Unraveling the Role of Perovskite Composition on Selectivity of NiOx Hole‐Transport Layer: Correlative Analysis of Interface Chemistry and Resultant Carrier Selectivity

The performance of conventional methylammonium (MA)‐based perovskite solar cells (PSCs) and their MA‐free counterparts showcase explicit divergence in device performance often stemming from crucial open‐circuit voltage ( V OC ) deficits while employing NiO x hole‐transport layer (HTL). In this work, the performance of MAPbI 3 and FA 0.9 Cs 0.1 PbI 3 based PSCs are correlatively analyzed using surface photovoltage (SPV) and photocurrent density ( J ph ) studies for the first time to quantify hole selectivity and contact passivation of NiO x HTL when used in conjunction with distinct perovskite compositions. In the findings of the study, it is shown that the perovskite composition is a major determinant of NiO x HTL's carrier selectivity by regulating quasi‐Fermi level (QFL) equilibration at the absorber/HTL interface.
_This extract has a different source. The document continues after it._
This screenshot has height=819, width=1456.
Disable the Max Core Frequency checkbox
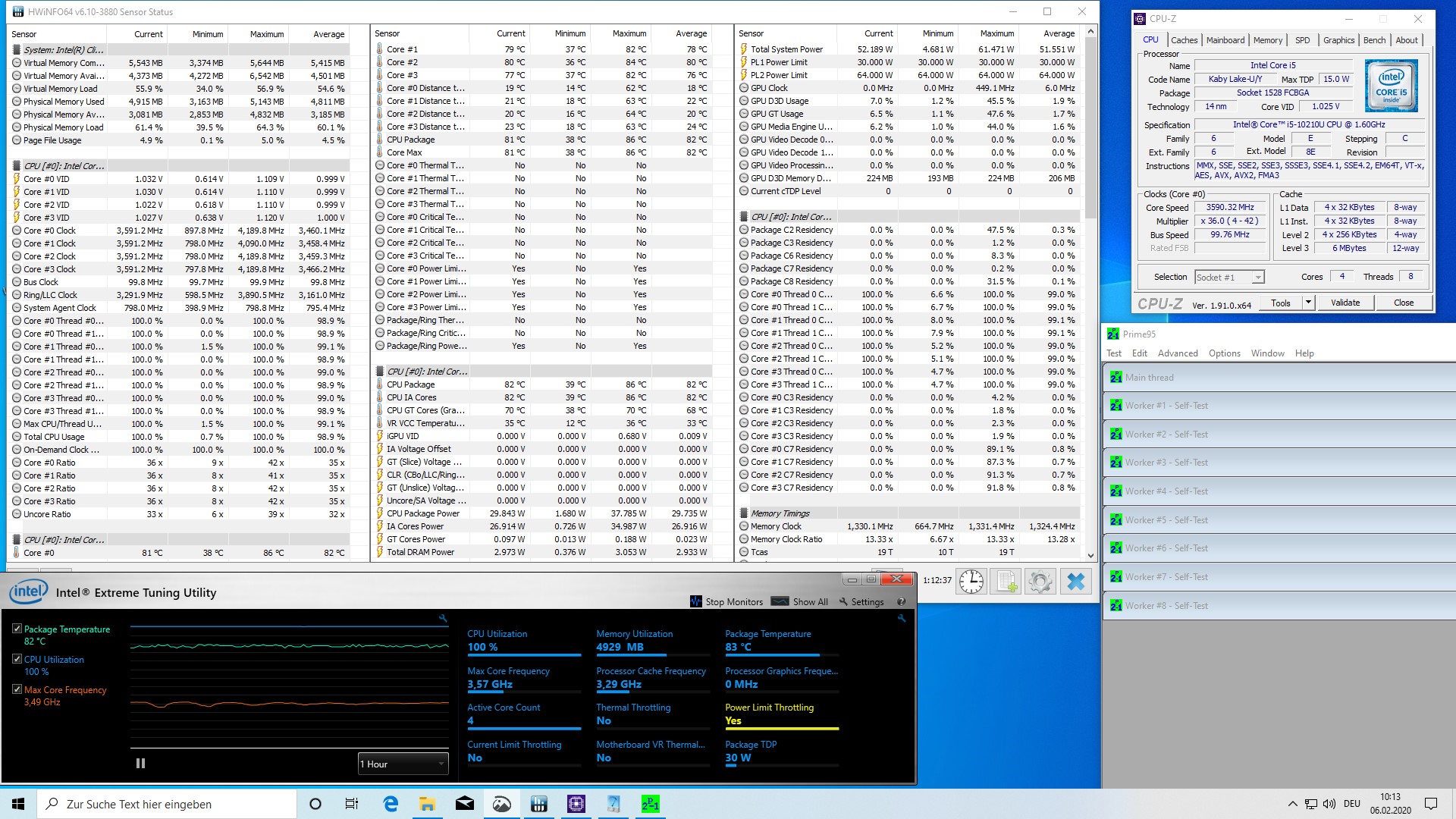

Higher charge collection probability and SPV shown by methylammonium (MA)‐free devices highlight the suppressed formation of PbI 2 ‐rich hole‐extraction barrier at FACsPbI 3 /HTL interface as opposed to MAPbI 3 /HTL interface, in‐turn establishing a trade‐off between carrier selectivity and contact passivation of NiO x HTL. These experimental quantifications help in understanding the evolution of internal QFL splitting and external V OC of devices employing NiO x HTL for varied perovskite composition. Therefore, to maximize the performance of PSCs, the findings of the study emphasize the significance of tailoring the energetics and kinetics at the perovskite/HTL interfaces.